Dobbs a écrit House of Cards, qui mêle allégrement chantage, meurtre et ambition politique au coeur du Parlement britannique, il y a 30 ans après une grosse prise de bec avec la première ministre Margaret Thatcher, dont il était chef de cabinet.

L'UE, un paquebot avec trop de capitaines

Depuis, le roman, qui a connu deux suites, a été porté au petit écran par les Américains, avec un succès certain. Dans le rôle-titre de la série diffusée par Netflix, Kevin Spacey interprète Frank Underwood, un politicien prêt à tout pour accéder à la Maison-Blanche. À ses côtés, son épouse, interprétée par Robin Wright, n'a rien à lui envier.

Dobbs, 67 ans, qui défend un Brexit, n'a pas hésité à enrôler le personnage d'Underwood pour expliquer, dans une tribune publiée par le Times, pourquoi il faut que le Royaume-Uni quitte l'UE -une institution qui ne fonctionne plus selon lui -, après le référendum du 23 juin sur la question.

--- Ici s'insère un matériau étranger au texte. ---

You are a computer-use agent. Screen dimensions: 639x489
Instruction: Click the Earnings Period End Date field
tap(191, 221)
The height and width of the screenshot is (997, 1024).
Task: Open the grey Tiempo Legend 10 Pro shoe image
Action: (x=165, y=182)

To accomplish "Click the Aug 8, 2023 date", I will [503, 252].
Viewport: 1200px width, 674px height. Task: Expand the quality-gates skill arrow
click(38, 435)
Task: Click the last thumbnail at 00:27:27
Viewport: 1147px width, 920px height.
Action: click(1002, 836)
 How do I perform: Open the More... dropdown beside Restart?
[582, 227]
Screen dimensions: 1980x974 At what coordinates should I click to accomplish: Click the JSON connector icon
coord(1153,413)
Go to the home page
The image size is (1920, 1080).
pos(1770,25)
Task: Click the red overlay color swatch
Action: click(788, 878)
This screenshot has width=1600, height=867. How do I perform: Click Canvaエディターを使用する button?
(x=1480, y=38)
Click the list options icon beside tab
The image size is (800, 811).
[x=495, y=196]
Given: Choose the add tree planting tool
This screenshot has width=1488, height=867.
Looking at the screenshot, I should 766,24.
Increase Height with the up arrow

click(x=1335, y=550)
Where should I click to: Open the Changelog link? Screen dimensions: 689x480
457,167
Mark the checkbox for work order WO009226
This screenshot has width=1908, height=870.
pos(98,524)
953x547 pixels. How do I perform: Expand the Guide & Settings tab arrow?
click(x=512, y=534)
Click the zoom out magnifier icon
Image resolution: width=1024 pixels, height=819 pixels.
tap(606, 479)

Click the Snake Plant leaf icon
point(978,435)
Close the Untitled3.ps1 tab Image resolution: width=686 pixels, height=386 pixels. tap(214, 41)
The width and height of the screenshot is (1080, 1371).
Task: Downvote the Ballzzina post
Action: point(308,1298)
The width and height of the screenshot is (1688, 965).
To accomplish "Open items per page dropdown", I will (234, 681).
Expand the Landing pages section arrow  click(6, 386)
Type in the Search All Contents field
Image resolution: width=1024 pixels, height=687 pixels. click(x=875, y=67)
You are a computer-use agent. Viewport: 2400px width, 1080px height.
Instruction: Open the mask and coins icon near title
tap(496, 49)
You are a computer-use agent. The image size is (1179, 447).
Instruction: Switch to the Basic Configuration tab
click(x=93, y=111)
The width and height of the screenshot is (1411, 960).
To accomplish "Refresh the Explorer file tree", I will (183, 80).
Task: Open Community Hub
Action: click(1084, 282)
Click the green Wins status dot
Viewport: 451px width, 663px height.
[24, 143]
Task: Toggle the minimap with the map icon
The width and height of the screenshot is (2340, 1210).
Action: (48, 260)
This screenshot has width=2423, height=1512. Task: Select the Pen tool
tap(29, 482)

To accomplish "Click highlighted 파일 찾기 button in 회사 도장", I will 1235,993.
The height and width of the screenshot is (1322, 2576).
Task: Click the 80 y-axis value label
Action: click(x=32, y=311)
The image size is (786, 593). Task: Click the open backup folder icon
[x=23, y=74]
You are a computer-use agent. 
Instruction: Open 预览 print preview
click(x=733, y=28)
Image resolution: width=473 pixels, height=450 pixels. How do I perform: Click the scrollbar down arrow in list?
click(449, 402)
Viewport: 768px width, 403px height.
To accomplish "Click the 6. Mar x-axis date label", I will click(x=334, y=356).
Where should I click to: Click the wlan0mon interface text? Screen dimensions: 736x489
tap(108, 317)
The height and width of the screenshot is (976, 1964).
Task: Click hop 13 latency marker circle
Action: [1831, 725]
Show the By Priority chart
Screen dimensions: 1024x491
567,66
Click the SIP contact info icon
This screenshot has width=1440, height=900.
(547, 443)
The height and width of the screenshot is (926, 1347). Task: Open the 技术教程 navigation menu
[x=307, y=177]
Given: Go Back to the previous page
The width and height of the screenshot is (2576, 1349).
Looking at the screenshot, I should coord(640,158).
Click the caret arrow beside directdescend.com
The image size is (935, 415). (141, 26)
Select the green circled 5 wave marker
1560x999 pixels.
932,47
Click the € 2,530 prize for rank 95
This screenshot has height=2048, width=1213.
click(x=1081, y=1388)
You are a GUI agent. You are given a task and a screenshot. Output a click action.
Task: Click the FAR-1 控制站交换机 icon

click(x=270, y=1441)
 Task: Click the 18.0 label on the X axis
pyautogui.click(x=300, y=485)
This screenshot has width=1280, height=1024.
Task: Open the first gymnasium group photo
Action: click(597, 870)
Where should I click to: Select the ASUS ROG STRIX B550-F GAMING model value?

«Lorsque vous êtes à bord de ce grand paquebot qui se dirige droit vers un gros bloc de glace et que vous avez 28 capitaines aux commandes, on peut dire qu'il y a trop de monde sur le pont», explique-t-il de manière imagée.

«Le statu quo n'est pas gage de stabilité», ajoute-t-il, citant la crise des réfugiés, le défi posé par le président russe Vladimir Poutine et la crise de la dette qui continue à peser sur la zone euro.

Alors que le gouvernement grec vient d'accepter de prendre de nouvelles mesures d'austérité pour obtenir la poursuite du versement de l'aide européenne, Lord Dobbs s'interroge: «Combien de temps allons-nous continuer à infliger autant de douleur, une douleur injuste, à un pays comme la Grèce avant qu'il n'explose?»

Obama, «insultant»

Sa prise de position le met en porte-à-faux avec son ami le premier ministre David Cameron qui l'a nommé à la chambre des Lords en 2010 et défend, lui, un maintien dans l'UE. Mais elle est partagée par une grosse minorité au sein du Parti conservateur qui se déchire en conséquence sur la place publique depuis plusieurs mois.

Lord Dobbs, qui a occupé le poste de vice-président du parti dans les années 90, lorsque John Major était premier ministre, a vécu à l'époque ce même genre de bataille acrimonieuse, déjà à propos de l'UE, et dit s'en rappeler avec «une immense détresse». Il attend donc la fin de la campagne référendaire avec impatience.

«Plus longtemps cela dure, plus ce sera préjudiciable et plus il sera difficile de rassembler le parti après la campagne», dit-il, accusant les deux camps de proférer «des absurdités».

Il se montre toutefois encore plus sévère avec le président Barack Obama, dont il n'a pas apprécié qu'il dise que le Royaume-Uni rejoindrait la «queue de peloton» en matière commerciale avec les États-Unis s'il quittait l'UE.

«C'est plutôt insultant. Je ne me rappelle pas qu'un président américain nous ait enjoint de rejoindre la queue de peloton lorsque nous libérions ensemble l'Europe en 1944.»